**Tujuan A**
Menurut teks tentang ukiran longsongan peluru di Desa Kamasan di bawah, sejak tahun berapa I Made Sumerta menekuni bidang ukir peluru?
**Tujuan B**
Tolong tuliskan ulang persis bagian teks tentang ukiran longsongan peluru di bawah, mulai dari "Salah satu pengrajin" dan berakhir pada "beberapa waktu lalu.".

**Kutipan Terpilih**
KORANJURI.COM – Desa Kamasan di Kabupaten Klungkung merupakan sentra kerajinan logam yang ada di Bali. Meski terkenal dengan desa kerajinan logam, namun yang paling unik adalah kerajinan ukir longsongan peluru.
Salah satu pengrajin ukiran longsongan peluru I Made Sumerta mengatakan, logam bekas sarana alutsista itu bisa diukir menjadi berbagai bentuk seperti vas bunga maupun simbol-simbol TNI.
“Pembeli paling banyak berasal dari pulau Jawa. Pesanan pun juga banyak datang dari sana, terutama dari kalangan militer,” kata Made Sumerta beberapa waktu lalu.
Pria yang meniti karir di bidang ukir peluru sejak 1976 itu menambahkan, jika tidak semua ukuran longsongan peluru bisa diukir. Ukuran standar untuk bahan baku dari yang terkecil yakni, 57 mm, 76 mm, 105 mm, dan paling besar 120 mm.

**Data yang Diberikan**
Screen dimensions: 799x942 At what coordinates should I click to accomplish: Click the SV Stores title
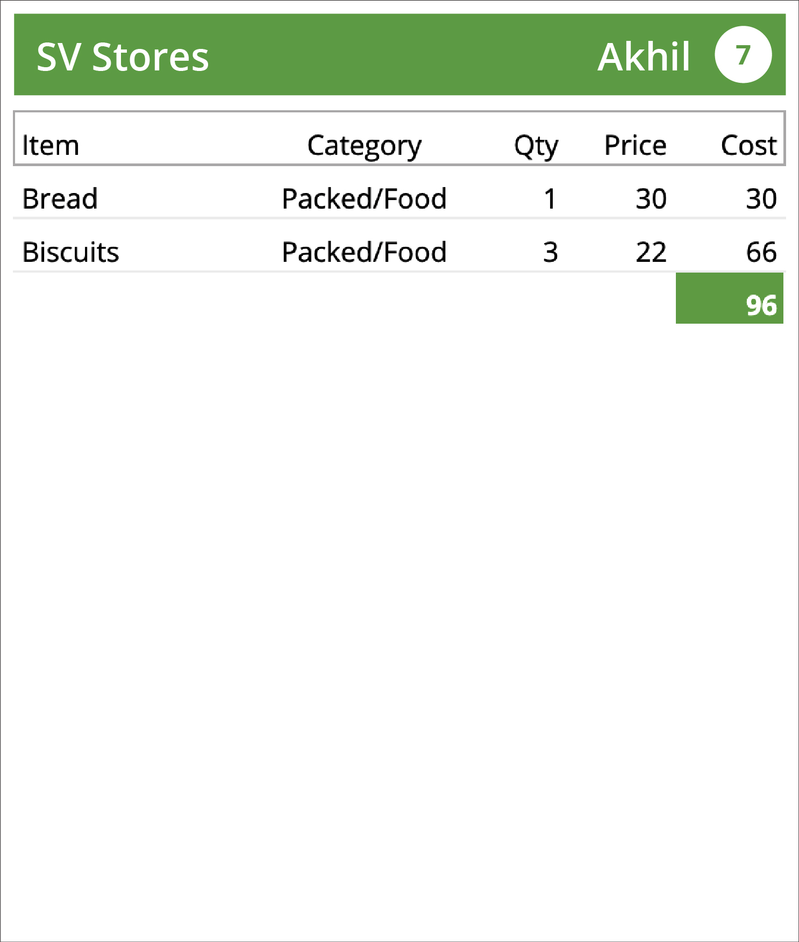tap(123, 57)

**Jawaban Akhir A**
Sejak tahun 1976.

**Jawaban Akhir B**
Salah satu pengrajin ukiran longsongan peluru I Made Sumerta mengatakan, logam bekas sarana alutsista itu bisa diukir menjadi berbagai bentuk seperti vas bunga maupun simbol-simbol TNI.
“Pembeli paling banyak berasal dari pulau Jawa. Pesanan pun juga banyak datang dari sana, terutama dari kalangan militer,” kata Made Sumerta beberapa waktu lalu.